プロローグ
世界を収める神の頂点的存在、
ハルメリユによって世界から”形あるものはいつか壊れる”と言う概念が消された。
木々は永遠と生い茂り実を付け、
水や食べ物も動物達の身体を循環した後は素の状態に浄化される。
資源は無限に作り続けられ、発生したゴミは美しかった元の状態に戻る。
魔法の存在する世界になった。
しかし心臓だけは人の手は加えられない一度きりのままであった。
安定して資源は取れるようになり 物資の取り合いは無くなり
人も争う必要がなくなったのか紛争もなくなった。
地球上の生き物が和気藹々とする平和が訪れたのだ。
しかしそれも長くは続かなかった。
誰もが好きな様にやりたい事をやりたいだけ、
自分の為にできる。
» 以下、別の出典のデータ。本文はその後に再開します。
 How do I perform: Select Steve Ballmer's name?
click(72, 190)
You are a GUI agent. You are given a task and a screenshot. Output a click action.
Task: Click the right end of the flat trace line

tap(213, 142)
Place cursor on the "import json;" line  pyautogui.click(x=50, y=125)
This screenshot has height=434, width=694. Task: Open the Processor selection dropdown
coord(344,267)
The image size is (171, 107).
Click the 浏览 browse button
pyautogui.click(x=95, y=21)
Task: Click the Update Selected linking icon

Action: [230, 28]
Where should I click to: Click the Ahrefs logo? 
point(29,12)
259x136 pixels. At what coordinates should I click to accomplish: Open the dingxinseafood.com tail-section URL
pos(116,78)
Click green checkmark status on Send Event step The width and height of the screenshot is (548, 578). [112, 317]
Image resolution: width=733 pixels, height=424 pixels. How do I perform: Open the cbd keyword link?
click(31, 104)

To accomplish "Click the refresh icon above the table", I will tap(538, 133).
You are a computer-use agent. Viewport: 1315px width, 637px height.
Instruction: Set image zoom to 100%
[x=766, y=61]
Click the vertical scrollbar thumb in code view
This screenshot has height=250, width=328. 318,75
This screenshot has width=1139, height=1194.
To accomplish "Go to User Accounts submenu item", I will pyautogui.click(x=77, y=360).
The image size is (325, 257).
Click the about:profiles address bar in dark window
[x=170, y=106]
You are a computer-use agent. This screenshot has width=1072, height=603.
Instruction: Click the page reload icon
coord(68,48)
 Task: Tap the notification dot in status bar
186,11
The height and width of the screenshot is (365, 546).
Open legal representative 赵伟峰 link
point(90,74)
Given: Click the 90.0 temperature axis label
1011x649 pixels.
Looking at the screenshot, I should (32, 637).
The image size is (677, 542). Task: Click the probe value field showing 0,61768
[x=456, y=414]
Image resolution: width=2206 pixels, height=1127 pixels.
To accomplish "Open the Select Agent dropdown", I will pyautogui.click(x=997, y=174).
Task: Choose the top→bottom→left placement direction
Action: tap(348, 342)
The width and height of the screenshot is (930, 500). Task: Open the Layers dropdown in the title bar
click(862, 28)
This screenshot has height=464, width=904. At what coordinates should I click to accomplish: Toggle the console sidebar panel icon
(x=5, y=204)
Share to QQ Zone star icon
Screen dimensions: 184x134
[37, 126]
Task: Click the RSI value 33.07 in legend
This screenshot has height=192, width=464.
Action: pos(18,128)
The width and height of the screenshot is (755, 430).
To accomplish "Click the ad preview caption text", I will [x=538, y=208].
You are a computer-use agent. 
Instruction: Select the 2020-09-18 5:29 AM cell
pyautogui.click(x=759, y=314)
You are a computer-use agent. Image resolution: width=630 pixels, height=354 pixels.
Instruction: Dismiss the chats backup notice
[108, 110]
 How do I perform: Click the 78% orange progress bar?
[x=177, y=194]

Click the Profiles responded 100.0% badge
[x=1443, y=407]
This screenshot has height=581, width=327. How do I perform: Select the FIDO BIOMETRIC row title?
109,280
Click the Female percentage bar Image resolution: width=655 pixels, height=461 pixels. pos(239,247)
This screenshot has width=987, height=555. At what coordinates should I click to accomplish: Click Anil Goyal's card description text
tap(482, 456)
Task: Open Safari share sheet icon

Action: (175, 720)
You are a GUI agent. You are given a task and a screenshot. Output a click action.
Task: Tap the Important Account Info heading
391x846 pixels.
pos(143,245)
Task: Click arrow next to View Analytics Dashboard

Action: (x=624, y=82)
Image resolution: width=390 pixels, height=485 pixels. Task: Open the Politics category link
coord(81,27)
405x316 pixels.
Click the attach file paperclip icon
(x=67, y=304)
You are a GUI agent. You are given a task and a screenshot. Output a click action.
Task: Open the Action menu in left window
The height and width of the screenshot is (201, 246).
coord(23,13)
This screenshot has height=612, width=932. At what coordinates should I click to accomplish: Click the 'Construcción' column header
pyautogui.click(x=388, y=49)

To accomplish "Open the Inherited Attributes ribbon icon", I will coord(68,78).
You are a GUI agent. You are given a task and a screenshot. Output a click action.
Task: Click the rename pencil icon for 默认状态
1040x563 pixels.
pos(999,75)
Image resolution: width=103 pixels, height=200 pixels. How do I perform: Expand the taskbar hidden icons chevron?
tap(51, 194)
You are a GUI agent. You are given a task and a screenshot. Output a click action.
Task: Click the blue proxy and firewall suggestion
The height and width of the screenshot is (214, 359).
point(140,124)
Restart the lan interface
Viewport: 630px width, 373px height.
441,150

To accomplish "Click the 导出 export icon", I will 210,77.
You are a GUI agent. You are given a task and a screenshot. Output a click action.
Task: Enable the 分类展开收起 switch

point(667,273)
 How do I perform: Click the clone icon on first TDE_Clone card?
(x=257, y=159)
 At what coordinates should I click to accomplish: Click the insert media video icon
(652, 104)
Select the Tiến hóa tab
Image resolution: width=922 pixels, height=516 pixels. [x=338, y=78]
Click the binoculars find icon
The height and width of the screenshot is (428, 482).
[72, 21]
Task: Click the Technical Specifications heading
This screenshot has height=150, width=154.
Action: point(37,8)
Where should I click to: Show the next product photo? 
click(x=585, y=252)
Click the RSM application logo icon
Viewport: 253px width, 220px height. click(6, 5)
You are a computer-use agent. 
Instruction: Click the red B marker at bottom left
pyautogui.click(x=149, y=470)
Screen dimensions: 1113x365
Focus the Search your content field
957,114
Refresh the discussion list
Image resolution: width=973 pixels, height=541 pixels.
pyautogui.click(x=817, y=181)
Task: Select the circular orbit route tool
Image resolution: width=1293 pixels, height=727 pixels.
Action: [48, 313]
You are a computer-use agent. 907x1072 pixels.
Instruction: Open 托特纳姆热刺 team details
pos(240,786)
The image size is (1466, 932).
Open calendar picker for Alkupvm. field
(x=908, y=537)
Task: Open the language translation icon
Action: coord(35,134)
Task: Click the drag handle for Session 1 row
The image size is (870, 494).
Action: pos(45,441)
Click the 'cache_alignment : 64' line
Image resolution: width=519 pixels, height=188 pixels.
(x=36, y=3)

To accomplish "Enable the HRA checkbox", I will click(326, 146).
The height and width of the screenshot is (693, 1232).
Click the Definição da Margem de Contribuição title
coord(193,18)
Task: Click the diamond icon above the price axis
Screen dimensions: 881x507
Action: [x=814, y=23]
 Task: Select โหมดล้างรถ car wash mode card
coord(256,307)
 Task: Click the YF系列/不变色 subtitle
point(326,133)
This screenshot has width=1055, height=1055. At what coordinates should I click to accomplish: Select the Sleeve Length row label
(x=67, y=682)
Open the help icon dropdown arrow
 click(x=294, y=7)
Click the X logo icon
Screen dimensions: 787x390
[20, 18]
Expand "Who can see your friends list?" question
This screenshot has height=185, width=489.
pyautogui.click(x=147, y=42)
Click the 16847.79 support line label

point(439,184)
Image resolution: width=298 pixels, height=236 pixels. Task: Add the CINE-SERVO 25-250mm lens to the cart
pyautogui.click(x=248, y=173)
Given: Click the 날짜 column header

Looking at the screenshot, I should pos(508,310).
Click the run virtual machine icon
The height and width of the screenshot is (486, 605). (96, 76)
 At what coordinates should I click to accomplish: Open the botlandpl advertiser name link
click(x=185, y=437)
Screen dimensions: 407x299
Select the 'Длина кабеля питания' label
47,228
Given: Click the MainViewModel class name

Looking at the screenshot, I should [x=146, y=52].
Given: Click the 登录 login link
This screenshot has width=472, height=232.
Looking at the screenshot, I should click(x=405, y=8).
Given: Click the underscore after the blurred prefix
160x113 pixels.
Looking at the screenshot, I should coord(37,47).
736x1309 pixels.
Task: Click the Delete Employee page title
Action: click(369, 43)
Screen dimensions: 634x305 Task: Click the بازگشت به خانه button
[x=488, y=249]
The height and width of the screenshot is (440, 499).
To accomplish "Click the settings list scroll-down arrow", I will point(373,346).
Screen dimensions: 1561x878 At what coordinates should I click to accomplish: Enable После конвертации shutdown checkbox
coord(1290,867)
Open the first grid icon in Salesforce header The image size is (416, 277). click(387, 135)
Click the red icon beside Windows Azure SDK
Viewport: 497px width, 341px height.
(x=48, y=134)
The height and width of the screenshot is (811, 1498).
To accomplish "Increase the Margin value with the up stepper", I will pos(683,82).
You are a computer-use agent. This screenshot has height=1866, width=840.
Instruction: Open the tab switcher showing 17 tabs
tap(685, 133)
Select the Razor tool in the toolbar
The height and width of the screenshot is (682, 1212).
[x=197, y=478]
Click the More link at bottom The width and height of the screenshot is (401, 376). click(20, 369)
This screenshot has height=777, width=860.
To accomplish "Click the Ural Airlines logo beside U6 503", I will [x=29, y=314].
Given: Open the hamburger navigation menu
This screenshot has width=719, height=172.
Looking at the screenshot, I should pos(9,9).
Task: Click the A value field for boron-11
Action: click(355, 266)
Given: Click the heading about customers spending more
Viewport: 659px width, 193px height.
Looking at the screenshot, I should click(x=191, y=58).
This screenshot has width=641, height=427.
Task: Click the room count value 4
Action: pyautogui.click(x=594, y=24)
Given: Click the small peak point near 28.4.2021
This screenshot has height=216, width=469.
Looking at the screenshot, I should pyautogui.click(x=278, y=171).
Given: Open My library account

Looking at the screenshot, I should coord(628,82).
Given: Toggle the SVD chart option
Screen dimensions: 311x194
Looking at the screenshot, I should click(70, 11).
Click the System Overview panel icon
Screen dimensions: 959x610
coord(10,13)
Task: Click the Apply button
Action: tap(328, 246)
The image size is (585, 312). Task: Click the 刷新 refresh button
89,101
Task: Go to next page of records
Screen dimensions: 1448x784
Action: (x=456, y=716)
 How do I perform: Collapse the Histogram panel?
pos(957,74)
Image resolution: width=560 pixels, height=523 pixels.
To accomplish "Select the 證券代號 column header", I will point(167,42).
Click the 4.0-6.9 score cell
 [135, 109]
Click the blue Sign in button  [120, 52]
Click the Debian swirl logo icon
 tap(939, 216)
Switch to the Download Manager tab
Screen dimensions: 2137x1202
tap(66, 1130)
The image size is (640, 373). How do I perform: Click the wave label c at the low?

資源なら無限にある。
それが可能になったなら、人は楽な方を選ぶ。
そうやって沢山得られる幸福はいずれか常識となってしまい、
スリルを求める者、
どうにかして植物を浄化しない様にする毒薬を開発する者、
唯一戻せない心臓を壊す者。
厄介な者達が次々と現れた
それからは破滅だった、世界は猿よりも退化した脳の人間達の争いが勃発した。
そこでもう1人の神”メルベル・ヴィンテッド”は地球に
”形あるものはいつか壊れる”
と言う概念を元に戻そうとした。
(メルベル・ヴィンテッド。
平和を愛し、家族や友人に対する愛情注いだり色々な感情を抱く人間の事が大好きで、地球にとても興味を示している若い女神。
当時彼女は21歳である。
又、それは神界での年の数え方であるため人でいうと100歳は軽く越しているという)
しかし彼女は神界でも身分が低く、”ハルメリユ”達(ハルメリユは権力故に色々な神が味方していた)は人間の無様な様を見て楽しんでいるようで、
彼女の言う事を聞き入れるどころか耳を傾けさえしなかった。
彼らに受け入れてもらえないようじゃ、実現は無理に等しい様なもので、
彼女は諦めるしかないのかと心を傷めた。
しかし、笑い者にされている地球の様子を見ると、
悔しくて、歯痒くて、
居ても立っても居られなかった。
(地球の人間は複雑な感情を抱ける、
時には最愛の人の為に努力をする。
素敵な生き物なのです…、これまでの宇宙にはそんな生き物いなかった…、
それなのに、このままでは絶滅してしまう!)
地球を長年見てきた彼女には人間のあるべき姿はこうではない、
彼らは協力し合い、彼らだけに与えた沢山の感情を抱ける脳で、相手を思い、尊重し合える、
それが出来る存在だと。
そんな人間に対する思い入れのようなものがあった。
やはり地球を戻したい。
彼女は決心した、
自らが地球に降り立ち、自身の持つ全ての力を使ってでも地球を元の姿に戻そうと。
彼女は沢山たくさん考えて、一つの計画を実行した。
ハルメリユについて、地球について、
決して誰にもバレないように…
その結果、地球の原理を元に戻す事が出来た。
だが、その分代償も大きかった。
勝手な行動をとったメルベルに酷く怒ったハルメリユは彼女に呪いをかける。